WASHINGTON—Counsel representing the Free Speech Coalition and a plaintiff class of parent companies who own the largest adult platforms in the world have asked the U.S. Supreme Court to temporarily block the state of Texas from enforcing its controversial age verification law, House Bill (HB) 1181, while they appeal to the high court.

This application was filed directly to Associate Justice Samuel Alito. Alito, the conservative justice who penned the majority opinion that overturned Roe v. Wade and stripped constitutional abortion rights, serves as the circuit justice for the U.S. Fifth Circuit Court of Appeals. In the judicial appeals system, Supreme Court justices are tasked with presenting cases from their assigned appeals circuits for review by the nine-member court.

If there is cause to hear the case at the high court, a writ of certiorari is granted to elevate the case from an appeals court to the high court for a final ruling.

AVN reported last week that the plaintiffs' counsel, attorneys from the American Civil Liberties Union, and Quinn Emanuel Urquhart & Sullivan LLP filed a petition for a writ of certiorari to have the case reviewed by the high court.

"This court should stay the judgment entered by the Fifth Circuit, thereby restoring the district court’s preliminary injunction, pending resolution of applicants’ petition for a writ of certiorari," argues Derek L. Shaffer of Quinn Emanuel, counsel of record, in the application for stay. Shaffer refers to the preliminary injunction granted by Senior U.S. District Judge David Alan Ezra of the Western District of Texas blocking HB 1181.

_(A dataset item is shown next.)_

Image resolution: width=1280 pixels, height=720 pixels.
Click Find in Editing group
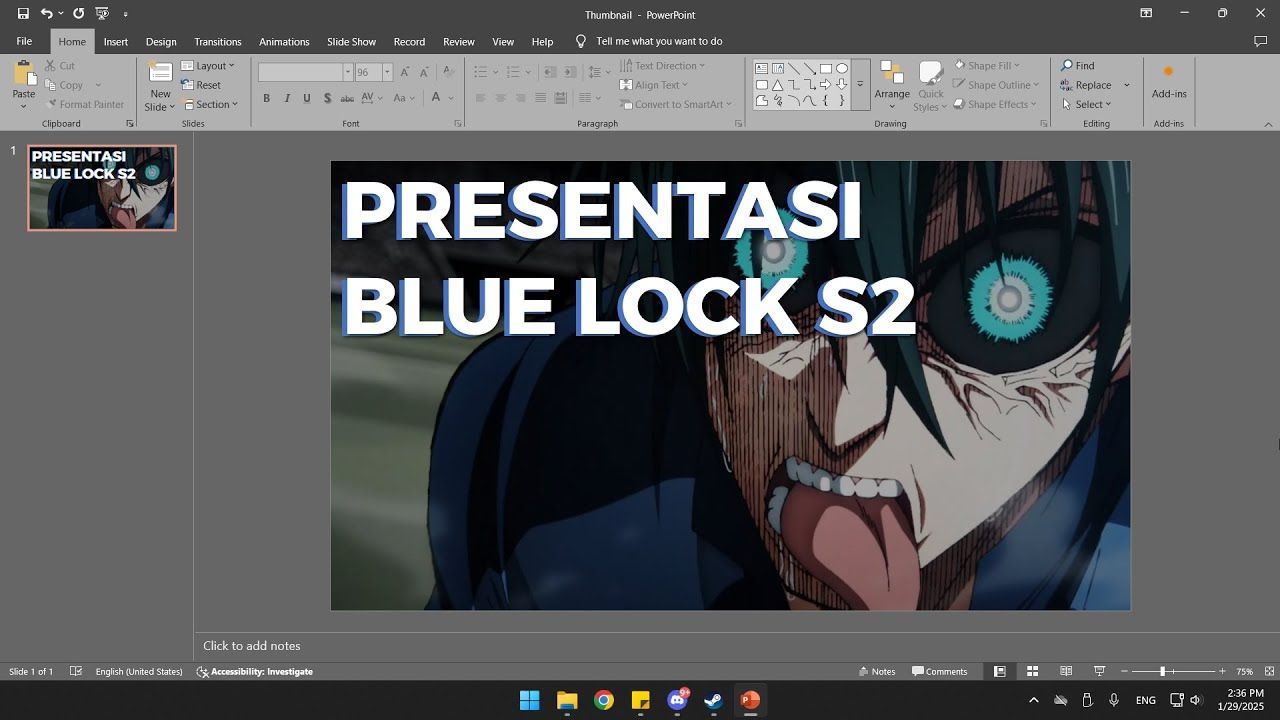point(1078,66)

Ezra declared the law, which initially required adult platforms operating in the Texas digital space to verify the age of each user and publish pseudoscientific health warnings about porn use, as potentially unconstitutional.

He granted a preliminary injunction enjoining the state of Texas from enforcing the law during the remainder of the litigation.

After Texas appealed to the Fifth Circuit, the notoriously conservative appeals court overturned Ezra's ruling and said that Texas Attorney General Ken Paxton and his office could begin enforcing the law, but without the health warning requirement. Shortly after, Paxton filed lawsuits against the parent companies of Pornhub, xHamster, and Stripchat in Travis County, Texas, courts.

"In the alternative, this court should issue an injunction temporarily enjoining Texas from enforcing the act’s age-verification provisions while the Court decides whether to grant the petition," adds Shaffer. "At a minimum or in parallel, this court may direct Texas to respond to the contemporaneously filed petition on a timetable that would allow the Court to consider the petition before adjourning for the summer."

The high court typically enters recess from the middle of summer, typically early July, until the first Monday in October of that same year.